Date: January 29 – April 1, 2021

Click here to view slideshow

Full gallery of images, press release and link available after the jump.

Images:

Video:

 

Wendy Cabrera Rubio, 2021, 00:19:23

Images courtesy of Peana, Monterrey

Press Release:

A map is an image that describes a territory. These visual materials point to a space and a set of elements under conditions of observation, systematization, identification, and interpretation of a specific territory. In Institute of Pacific Relations, Wendy Cabrera Rubio explores a model that intertwines geography and painting through the figure of Miguel Covarrubias, taking as a reference a series of mural maps that the cartoonist, painter, and geographer made in 1939, in the context of planning the Pacific House in San Francisco, dedicated to illustrating processes and economic-cultural aspects of this region. Through a set of 6 maps, Covarrubias made a radical turnaround in the characterization of the world, turning the globe towards the Pacific and putting America and Asia at the center of various historical and global processes and connections, at the dawn of an armed conflict.
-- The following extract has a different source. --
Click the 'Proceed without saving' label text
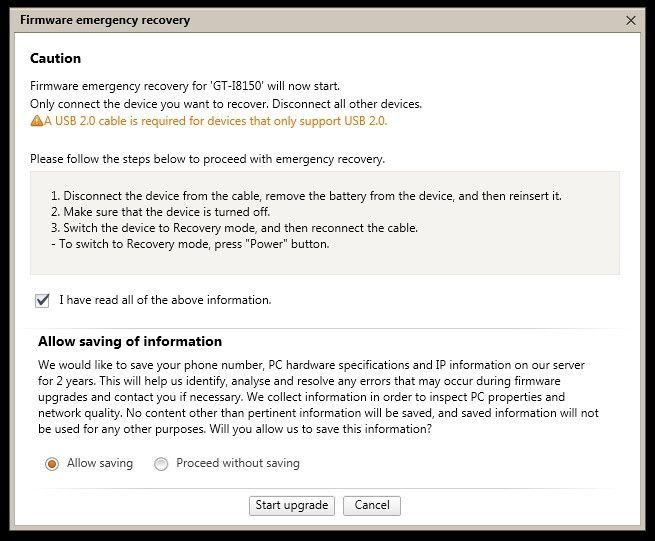 [238, 463]
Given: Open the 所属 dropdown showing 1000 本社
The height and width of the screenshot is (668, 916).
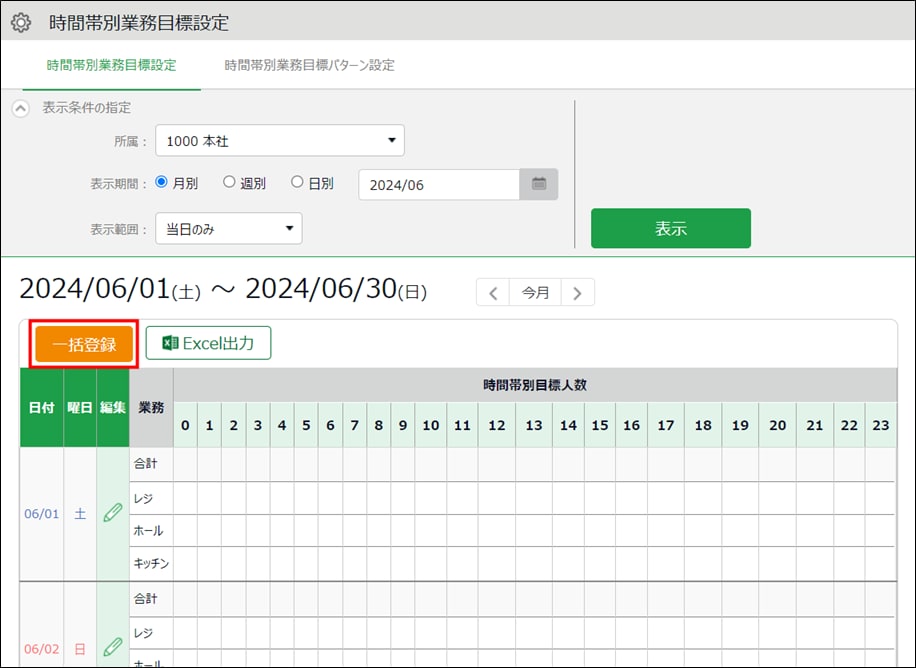Looking at the screenshot, I should pos(279,141).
This exhibition is structured around two core elements that bring into play substantial components for the consolidation of modern Mexico’s cultural project: maps and handicrafts. Cabrera Rubio’s work is characterized by a series of interconnections that traverse the limits between high and low culture, image and object, narration and action, through textile and theatrical work, or by the historical study of mass culture, especially cartoons and animation. In this way, she explores the relationships between aesthetics and ideology present in the mechanisms of production and distribution of images. In this exhibition, the artist produces a cartography-mural through four fundamental figures in the construction of visual culture and museography in the 20th century: Miguel Covarrubias, Nelson Rockefeller, Walt Disney, and Mary Blair.
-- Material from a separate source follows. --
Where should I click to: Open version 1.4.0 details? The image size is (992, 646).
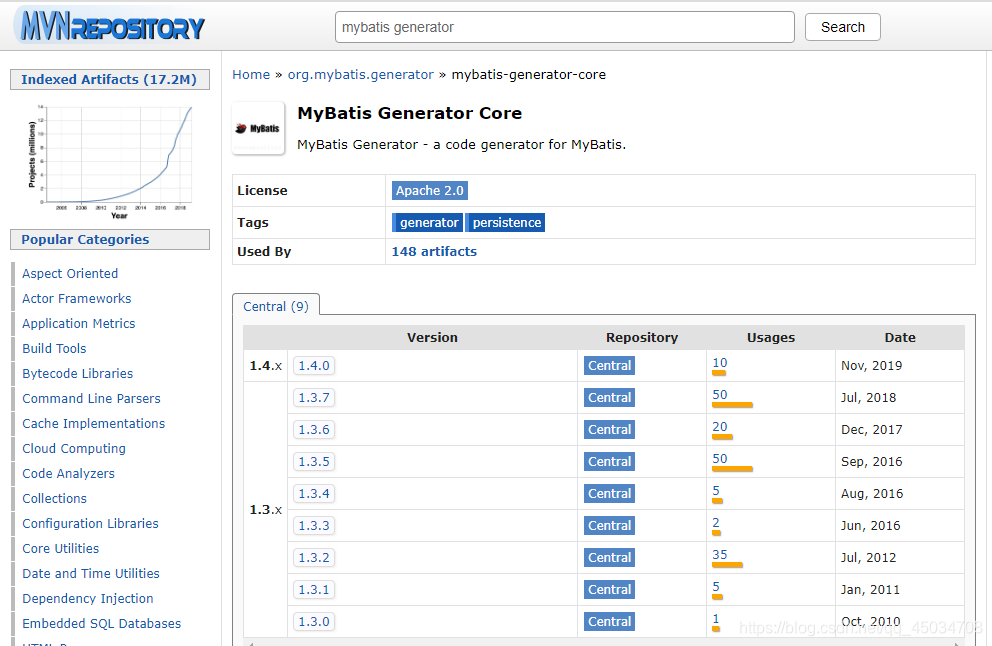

The project explores, in the first room, the history of exhibitions, with the aim of intermingling material, spatial, and representational conditions by reinterpreting these references. The work thus examines the cultural geography developed by Covarrubias through the Pacific House pavilion and the Golden Gate International Exposition. As Mónica Ramírez explains, the model of cultural geography attempted to unite, through graphic representation, issues shared by geography, anthropology, archaeology, and ecology, which Covarrubias’ method succeeded in implementing through the union between art and scientific study. The initial room presents four cartographies that transfer to synthetic felt fragments of films or short films made in the context of the Second World War, specifically of The Nazis Strike (1943), The Three Caballeros (1944) and Victory Through Air Power (1943). Through this exercise, the artist takes animation images to a change in material and format, in order to generate an unfolding in these images: from map to animation, and from animation to canvas. Cabrera Rubio updates Covarrubias’ strategy by attempting to focus a world cartographic record in America, in this case, through the scenes of animated films that depict industrial (architectural or handcrafted) or warlike aspects. Europe only appears when showing the results of a concrete political and cultural project: fascism.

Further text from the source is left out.